• SOURCE DOCUMENT
* * * * * * *

WASHINGTON, DC 20549

FORM 8-K

CURRENT REPORT PURSUANT
TO SECTION 13 OR 15(d) OF THE
SECURITIES EXCHANGE ACT OF 1934

Date of report: June 1, 2005
Date of earliest event reported: May 25, 2005

CALAVO GROWERS, INC.

(Exact Name of Registrant as specified in Charter)
         
California
(State or Other Jurisdiction
of Incorporation)
  000-33385
(Commission File Number)
  33-0945304
(IRS Employer
Identification No.)

1141A Cummings Road, Santa Paula, California 93060
(Address of Principal Executive Offices) (Zip Code)

Registrant’s telephone number, including area code: (805) 525-1245

Check the appropriate box below if the Form 8-K filing is intended to simultaneously satisfy the filing obligation of the registrant under any of the following provisions:

     o    Written communications pursuant to Rule 425 under the Securities Act (17 CFR 230.425)

     o    Soliciting material pursuant to Rule 14a-12 under the Exchange Act (17 CFR 240.14a-12)

     o    Pre-commencement communications pursuant to Rule 14d-2(b) under the Exchange Act (17 CFR 240.14d-2(b))

     o    Pre-commencement communications pursuant to Rule 13e-4(c) under the Exchange Act (17 CFR 240.13e-4(c))

 
 

 


 

Item 5.02. Departure of Director or Principal Officers; Election of Directors; Appointment of Principal Officers

  (d)   On May 25, 2005, Mr. Egidio Carbone, Jr. was appointed to Calavo Growers, Inc.’s (the Company) Board of Directors to serve as a Director of the Company for the term expiring on the date of the Company’s Annual Meeting in 2006. Mr. Carbone served as the Company’s Vice-President, Finance from 1980 till his retirement in 2002.

* * * * * * *

• SOURCE EXCERPT
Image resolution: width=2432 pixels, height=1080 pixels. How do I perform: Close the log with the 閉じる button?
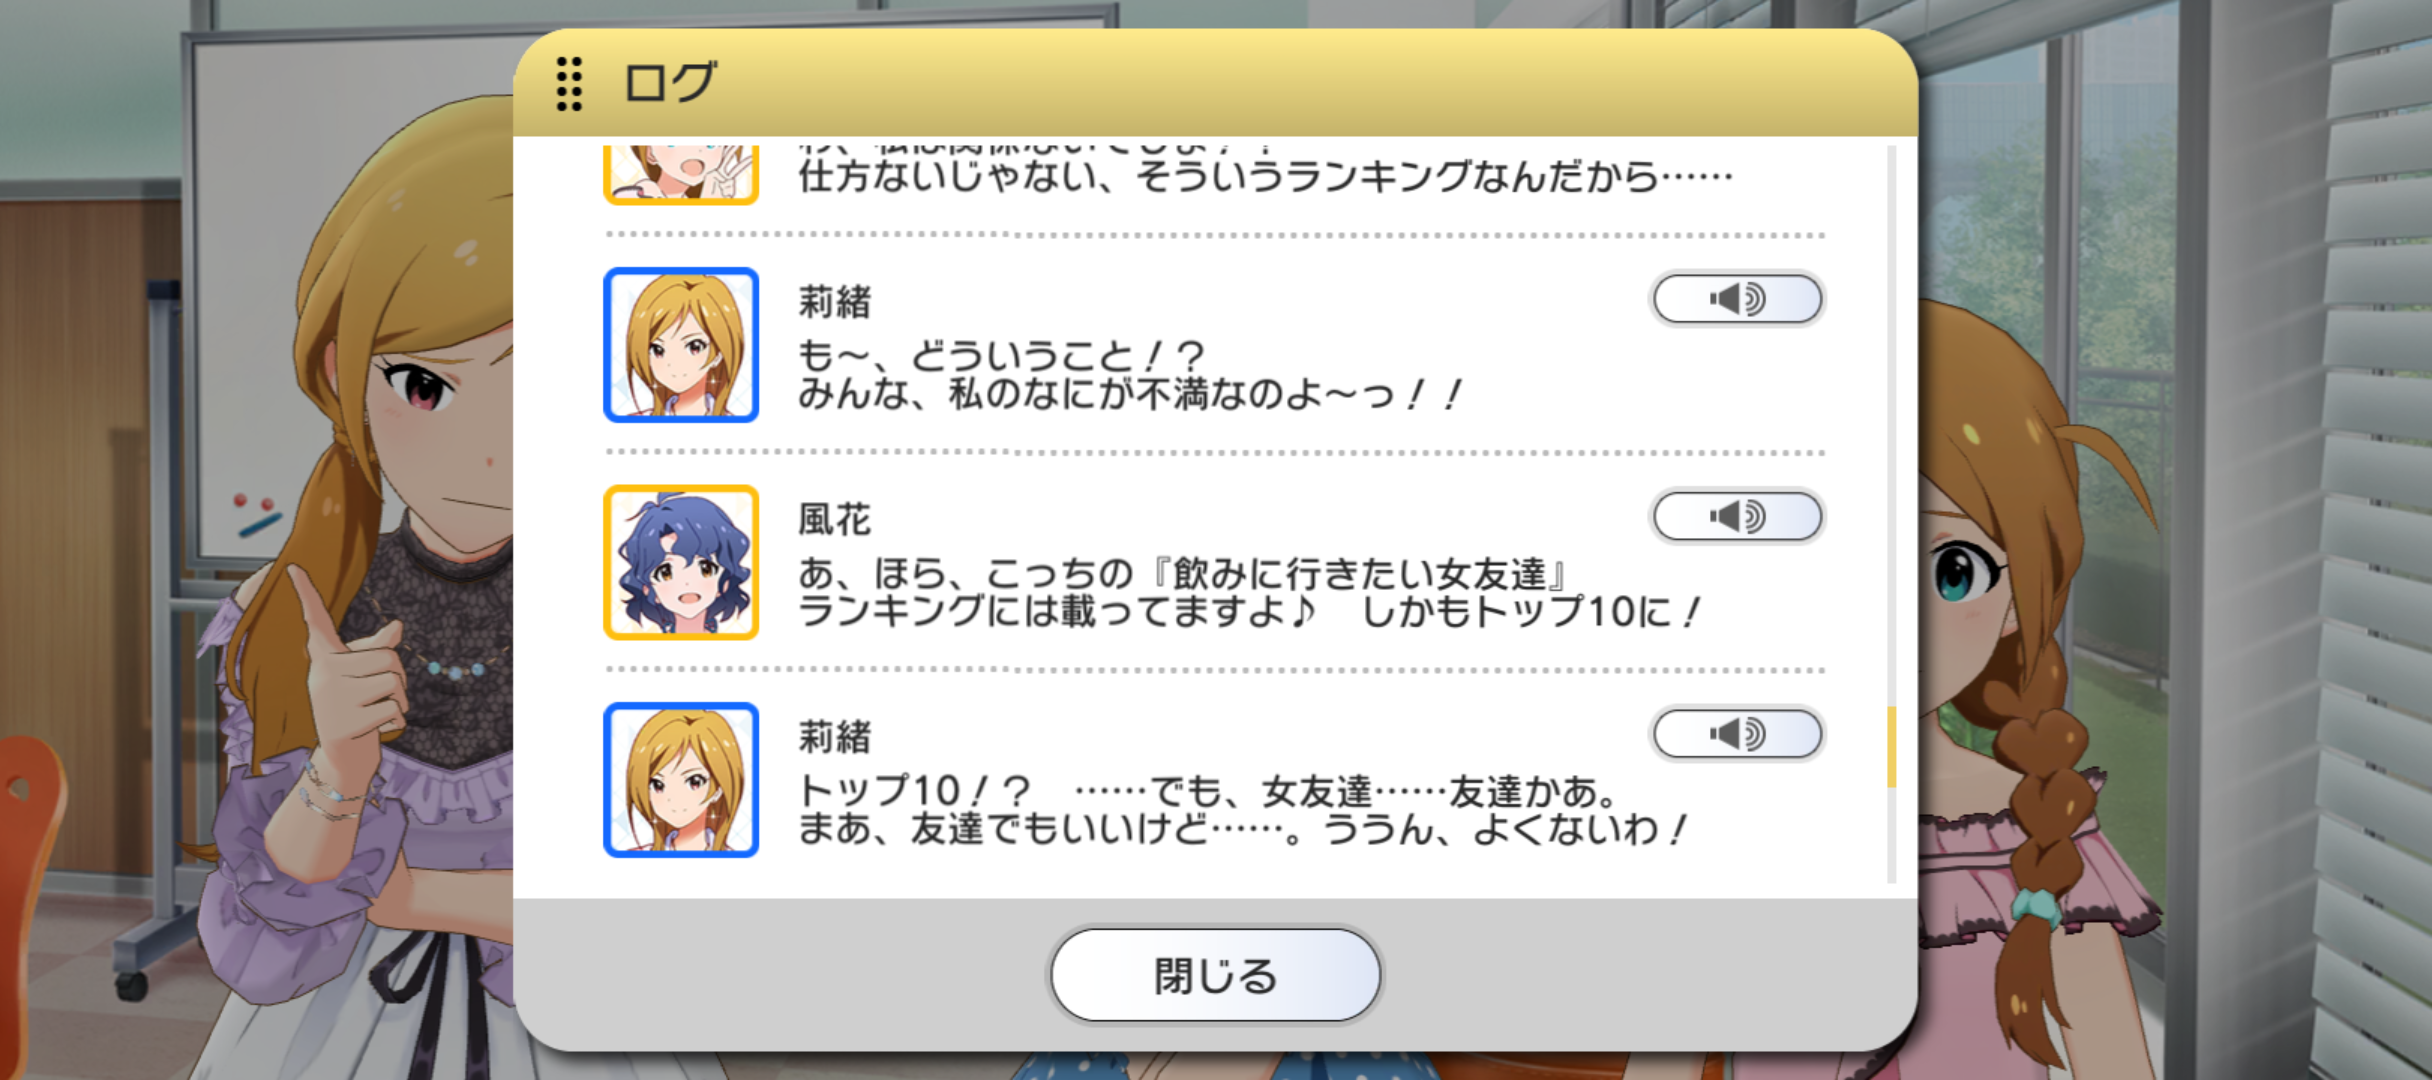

* * * * * * *

• TASK REQUIREMENTS
Pick up the Calavo Growers Form 8-K filing after its last sentence and continue the item on Mr. Carbone's appointment to the board.

• RESULT FOR THIS EXERCISE
 
      There was no arrangement or understanding pursuant to which Mr. Carbone was appointed as director, and there are no related party transactions between the Company and Mr. Carbone. The Company believes that Mr. Carbone is an independent director.
 
      Pursuant to Mr. Carbone’s appointment to the Board of Directors, Mr. Donald M. Sanders was re-appointed to the Company’s Board of Directors to serve as a Director of the Company for the term expiring on the date of the Company’s Annual Meeting in 2006. In March 2005, Mr. Sanders tendered his resignation as a director to bring the Company into compliance with a listing-qualification notice received in February 2005 from the Nasdaq National Market that requires a majority of the Company’s board to be comprised of independent directors. The Company now believes that 6 out of its 11 directors are independent.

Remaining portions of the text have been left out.